Proximal Hamstring Repair CPT
Proximal Hamstring Repair Indications
- Acute Complete promimal hamstring avulsion from its ischial origin: MRI demonstrates >2cm retraction. Leads to significant long-term disability and should be repaired acutely.
- Chronic Complete hamstring avulsions: function generally improved with reconstruction. Sciatic nerve neurolysis is typically required. Achilles tendon allograft should be available if direct repair is not possible after mobilization. Achilles bone block is attached to the ischium withan interference screw; the allograft is then suture to the native tissues. (Larson, C)
Proximal Hamstring Repair Contraindications
- Medically unstable patient
- Active infection
Proximal Hamstring Repair Alternatives
Proximal Hamstring Repair Pre-op Planning
- Use a head lamp to improve visualization of the ischial tuberosity, especially for larger patients.
- Average distance from the superior border of the ischium to the inferior border of the gluteus maximus is 6.3 ± 1.3 cm.
- Distance from the inferior gluteal nerve and artery to the inferior border of the gluteus maximus is 5.0 ± 0.8 cm. It is possible to inadvertently cause a traction injury to the nerve or vessel with retractors.
Proximal Hamstring Repair Technique
- Prone position on Wilson spine table with hips flexed slightly. Hip Flexion helps with retraction of the gluteus maximus superiorly improving exposure of the ischium.
Transverse incision made in the gluteal crease. Incision can be extended by performing a longitudinal limb incision extending from the center of the transverse incision.
- Disect through the subcutaneous tissues to the gluteal fascia.
- Transverse incision in the gluteal fascia to expose the inferior border of the gluteus maximus muscle. The gluteus maximus is retracted superiorly.
- Longitudinal incision in the hamstring fascia. Evacuate hematoma or fluid collection.
- Hamstring tendons identified. Divide the posterior fascia of the hamstring compartment.
- Inferior border of the gluteus maximus muscle mobilized and retracted superiorly
- Identifying the sciatic nerve to avoid injury. Sciatic nerve lies 1.2 ± 0.2 cm lateral to the most lateral aspect of the ischial tuberosity. For chronic injury, the sciatic nerve often is scarred into the hamstring tendons. Identified the nerve distally where it appears to be normal and then proceed proximally.
- Avulsed ends of the tendons are identified. Ends are débrided and freshened
- Ischial tuberosity exposed by removing any residual soft tissue with cautery, and the bone is freshened with use of a curette or periosteal elevator.
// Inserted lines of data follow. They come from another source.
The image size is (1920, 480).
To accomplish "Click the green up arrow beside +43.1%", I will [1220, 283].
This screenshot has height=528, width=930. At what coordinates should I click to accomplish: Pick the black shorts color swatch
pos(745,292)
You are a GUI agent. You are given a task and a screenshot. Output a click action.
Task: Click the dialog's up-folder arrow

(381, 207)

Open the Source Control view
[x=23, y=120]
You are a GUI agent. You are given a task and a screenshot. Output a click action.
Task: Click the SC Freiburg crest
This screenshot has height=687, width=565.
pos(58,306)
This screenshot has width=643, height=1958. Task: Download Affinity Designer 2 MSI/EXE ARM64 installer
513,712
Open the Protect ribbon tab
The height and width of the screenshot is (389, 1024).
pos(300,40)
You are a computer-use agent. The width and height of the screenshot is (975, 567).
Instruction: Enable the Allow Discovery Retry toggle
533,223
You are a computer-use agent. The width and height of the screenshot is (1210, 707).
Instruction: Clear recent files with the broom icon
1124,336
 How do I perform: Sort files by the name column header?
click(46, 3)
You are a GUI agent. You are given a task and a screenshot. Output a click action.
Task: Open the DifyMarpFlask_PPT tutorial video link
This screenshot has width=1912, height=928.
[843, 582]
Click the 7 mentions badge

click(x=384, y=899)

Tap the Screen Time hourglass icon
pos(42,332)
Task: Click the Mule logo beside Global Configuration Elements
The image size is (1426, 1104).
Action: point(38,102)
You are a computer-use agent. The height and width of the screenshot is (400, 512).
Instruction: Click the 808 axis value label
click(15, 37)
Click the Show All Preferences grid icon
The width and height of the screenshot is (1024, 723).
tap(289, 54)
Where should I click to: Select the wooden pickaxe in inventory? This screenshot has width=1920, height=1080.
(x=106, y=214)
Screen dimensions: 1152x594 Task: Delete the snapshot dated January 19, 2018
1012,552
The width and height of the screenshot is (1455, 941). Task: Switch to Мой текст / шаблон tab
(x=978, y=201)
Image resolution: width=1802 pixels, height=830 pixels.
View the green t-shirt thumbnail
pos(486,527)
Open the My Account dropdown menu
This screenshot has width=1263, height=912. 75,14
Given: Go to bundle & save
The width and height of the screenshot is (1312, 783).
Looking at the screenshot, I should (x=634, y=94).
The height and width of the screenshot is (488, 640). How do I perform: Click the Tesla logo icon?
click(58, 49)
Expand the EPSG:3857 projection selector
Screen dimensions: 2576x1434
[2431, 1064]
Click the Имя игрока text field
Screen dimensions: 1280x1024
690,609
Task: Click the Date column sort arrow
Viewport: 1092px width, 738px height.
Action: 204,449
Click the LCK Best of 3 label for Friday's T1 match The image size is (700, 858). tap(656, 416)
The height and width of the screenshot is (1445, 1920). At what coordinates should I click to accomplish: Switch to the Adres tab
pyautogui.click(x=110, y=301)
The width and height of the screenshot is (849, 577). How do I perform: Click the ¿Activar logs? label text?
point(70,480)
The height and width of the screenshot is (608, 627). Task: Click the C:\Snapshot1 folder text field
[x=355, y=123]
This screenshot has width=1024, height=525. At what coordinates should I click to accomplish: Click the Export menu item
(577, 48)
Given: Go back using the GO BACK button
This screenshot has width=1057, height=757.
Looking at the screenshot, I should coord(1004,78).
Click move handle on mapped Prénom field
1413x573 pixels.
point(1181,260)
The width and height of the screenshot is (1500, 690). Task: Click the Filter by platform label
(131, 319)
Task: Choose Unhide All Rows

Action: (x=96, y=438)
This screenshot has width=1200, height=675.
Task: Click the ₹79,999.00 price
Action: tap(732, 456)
- Suture anchors are placed at the common site of origin of the semitendinosus and biceps femoris on the ischium, lying medial to the origin of the semimembranosus. Generally use 2-3 anchors.
- One end of the suture is used to place a running locking stitch from proximal to distal and then from distal to proximal in the tendon.
- Opposite ends of each suture are then used to pull the tendon to the ischium and are tied with the knee flexed to 30°
- Copiously irrigate.
- Fascia is closed.
- Subcutaneous tissues closed.
- Skin is closed with a running subcuticular stitch.
Proximal Hamstring Repair Complications
Proximal Hamstring Repair Follow-up care
- Custom hinged brace that prevents hip flexion.
- Crutches with foot-flat touch-down weight-bearing for two weeks.
- Partial weight-bearing to 25% is permitted at 2 weeks. Weight-bearing is increased weekly with a goal of full weight-bearing by six weeks.
- Six weeks: brace is discontinued, full weight-bearing is allowed, and active range of motion is initiated.
- Passive stretching to restore full range of motion and to further improve hamstring flexibility.
- 3 months: aerobic conditioning begins. Non-impact activity begins such as the use of an elliptical trainer or StairMaster followed by a light jogging program.
- 6 months: when at least 80% of the strength of the uninjured limb my return to sports.